I'm now reading Rodney Stark's book The Rise of Christianity and found some interesting comments on how and why religious conversions occur. At one point in his career Stark studied a fair number of people who had converted to the Unification Church - the Moonies. In what I am about to quote he generalizes after his study of the Moonies, but he says that this concurs with his studies of conversions to other faiths. One of the unique things about this study is that he was able to interview many people who were in the process of conversion. In other words, he knew them for some time before and after their conversions. It sounded a little weird to me, for instance how could you know somoene was "on the road" to conversion. But from what I gather he immersed himself in a group of Moonies so he was able to interact with many whom they were "witnessing" to during the process of their conversion.
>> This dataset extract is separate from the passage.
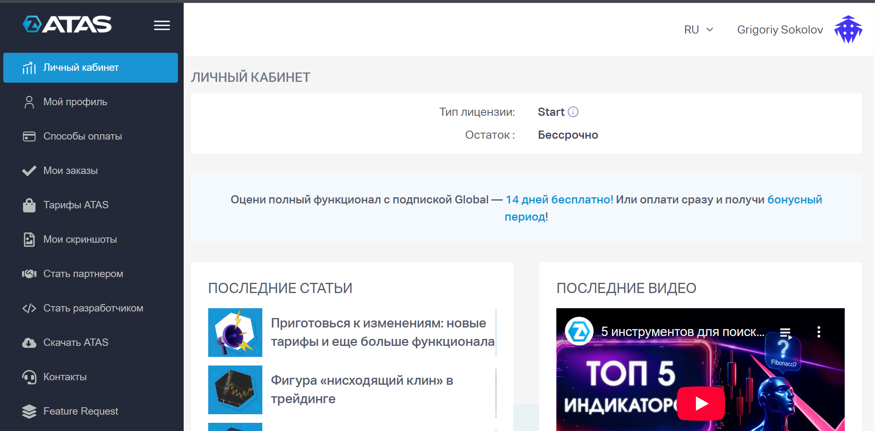
Task: Click the code brackets icon for Стать разработчиком
Action: point(29,308)
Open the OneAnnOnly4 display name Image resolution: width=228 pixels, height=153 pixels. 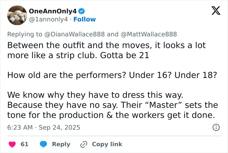[53, 11]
This is his summary on pp. 16-17:
We soon realized that of all the people the Moonies encountered in their efforts to spread their faith, the only ones who joined were those whose interpersonal attachments to members overbalanced their attachments to nonmembers. In effect, conversion is not about seeking or embracing an ideology; it is about bringing one's religious behavior into alignment with that of one's friends and family members.
Interestingly, he says that in postconversion interviews, the converts almost always say that they converted because of the doctrine or ideology. Yet, he is not persuaded this is so. On page 16 he says:
Lofland and I also found it interesting that although all the converts were quick to describe how their spiritual lives had been empty and desolate prior to their conversion, many claimed they had not been particularly interested in religion before.
And, on pages 19-20:
Had we not gone out and watched people as they converted, we might have missed this point entirely, because when people retrospectively describe their conversions, they tend to put the stress on theology. When asked why they converted, Moonies invariably noted the irresistible appeal of the Divine Principles (the group's scripture), suggesting that only the blind could reject such obvious and powerful truths. In making these claims converts often implied (and often stated) that their path to conversion was an end product of a search for faith. But Lofland and I knew better because we met them well before they had learned to appreciate the doctrines, before they had learned how to testify to their faith, back when they were not seeking faith at all. Indeed we could remember when most of them regarded the religious beliefs of their new set of friends as quite odd. I recall one who told me that he was quite puzzled that such nice people could get so worked up about "some guy in Korea" who claimed to be the Lord of the Second Advent. Then one day, he got worked up about this guy too. I suggest that this is also how people in the first century got worked up about someone who claimed to be the Lord of the First Advent.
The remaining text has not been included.